SELECTED TEXT:
--------------------------------
Writing a new play and venerating the dead.

once more yeh


It’s been a while since I’ve sat down to write anything. It’s been even longer since I’ve sat down to write with any purpose. Not that this is one of those times; but it will be soon. Soon, I will be rewriting and hopefully staging a version of my Dad’s play ‘Once More For Toby Jugg’. He passed away two years ago and asked me to finish it. So that’s what I plan to do.

 

My Dad wrote many plays over his lifetime, some with small success, others with none. Now, you could ask, (as if out of the blue) ‘What is the measure of a piece of Art; is it at the say-so of a publishing agency? Is it the acclaim? Is it Van Geoghian interplay of suffering in life and the subsequent success in death that makes this measure? At very least, a reasonable reply from a publisher would have sufficed but very few, if none of those measures were applied to his plays. His short stories and poems featured in a few publications. He won a few awards as a young man as far as I know, but the big one, the full-length piece of work that should define him; that never came to fruition.

 

One of his earlier plays was titled ‘The Honour of Sorcha Daly’; it dealt with the theme of forgiveness. “Forgiveness is the Cruelest act of all” he would say. This was the theme, the message, the mantra he would recite; tapping away at the keys late at night as I was coming home from school. It must have been around the time of my leaving cert as I remember him searching for one of my History text-books under a dead-sea of yellow note pages. “Forgiveness is the cruelest act of all Eoghan”. “ OK, cool Dad”. It was an interesting juxtaposition and probably a catchier title than what he ran with. The last words of a woman killed in a brutal fashion sparks a religious movement when she asks God to forgive those who had slayed her. “Forgive them father for they know not what they do”.
--------------------------------
ENTRIES:
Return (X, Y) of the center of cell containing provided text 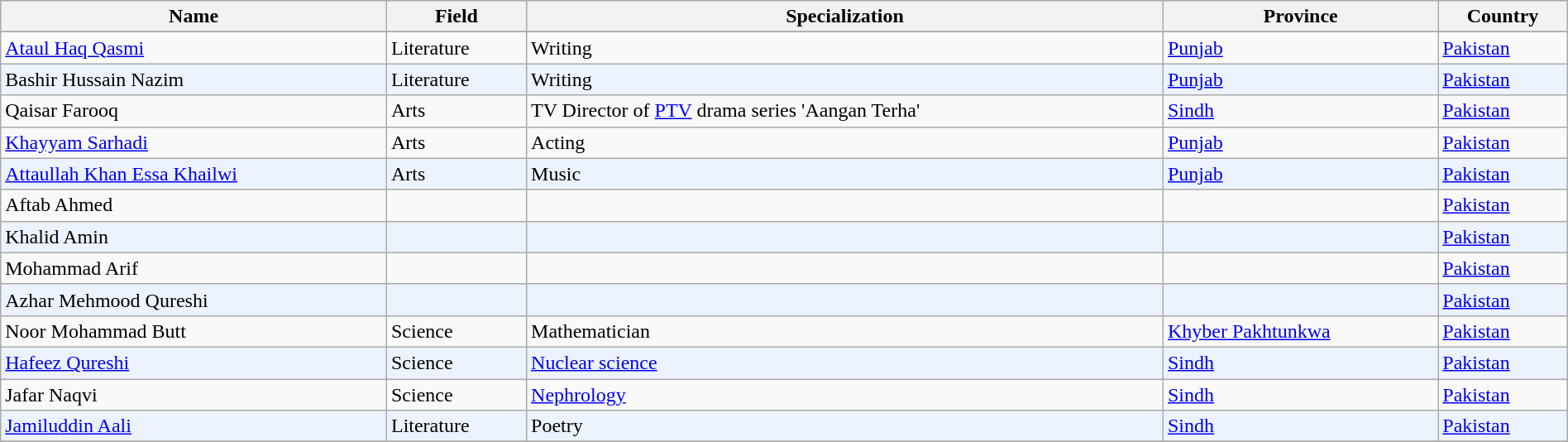
Country (1503, 17)
Attaullah Khan Essa Khailwi (194, 174)
Music (845, 174)
Mohammad Arif (194, 268)
Province (1300, 17)
TV Director of PTV drama series 'Aangan Terha' (845, 111)
Jafar Naqvi (194, 394)
Khayyam Sarhadi (194, 142)
Qaisar Farooq (194, 111)
Mathematician (845, 331)
Khalid Amin (194, 237)
Specialization (845, 17)
Noor Mohammad Butt (194, 331)
Bashir Hussain Nazim (194, 79)
Acting (845, 142)
Azhar Mehmood Qureshi (194, 299)
Nuclear science (845, 362)
Name (194, 17)
Poetry (845, 426)
Khyber Pakhtunkwa (1300, 331)
Hafeez Qureshi (194, 362)
Ataul Haq Qasmi (194, 48)
Jamiluddin Aali (194, 426)
Nephrology (845, 394)
Field (457, 17)
Aftab Ahmed (194, 205)
For the text-containing cell, return its midpoint in [x, y] coordinate format. 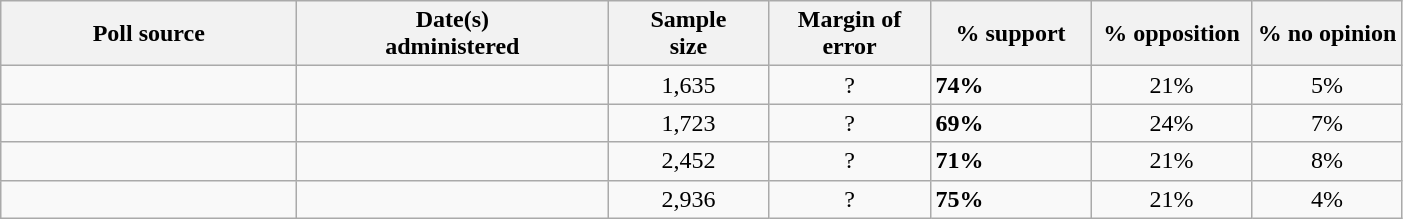
% no opinion [1327, 34]
Samplesize [688, 34]
69% [1010, 123]
1,723 [688, 123]
2,936 [688, 199]
8% [1327, 161]
75% [1010, 199]
71% [1010, 161]
% support [1010, 34]
24% [1172, 123]
1,635 [688, 85]
2,452 [688, 161]
Date(s)administered [452, 34]
Margin oferror [850, 34]
5% [1327, 85]
74% [1010, 85]
7% [1327, 123]
Poll source [149, 34]
% opposition [1172, 34]
4% [1327, 199]
Find where the given text appears and provide that cell's center as [x, y] coordinate. 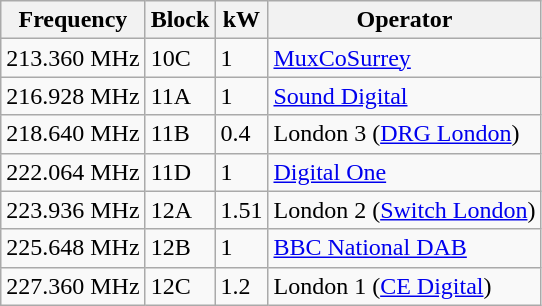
--------------------------------
DIRECTIONS:
1) According to the blog post, what theme did the play "The Honour of Sorcha Daly" deal with?
2) Print the blog post word for word, beginning at the words "My Dad wrote" and stopping after "came to fruition.".
The items come from a separate source and are unrelated to the blog post.

RESULTS OF THE TASKS:
1) Forgiveness.

2)
My Dad wrote many plays over his lifetime, some with small success, others with none. Now, you could ask, (as if out of the blue) ‘What is the measure of a piece of Art; is it at the say-so of a publishing agency? Is it the acclaim? Is it Van Geoghian interplay of suffering in life and the subsequent success in death that makes this measure? At very least, a reasonable reply from a publisher would have sufficed but very few, if none of those measures were applied to his plays. His short stories and poems featured in a few publications. He won a few awards as a young man as far as I know, but the big one, the full-length piece of work that should define him; that never came to fruition.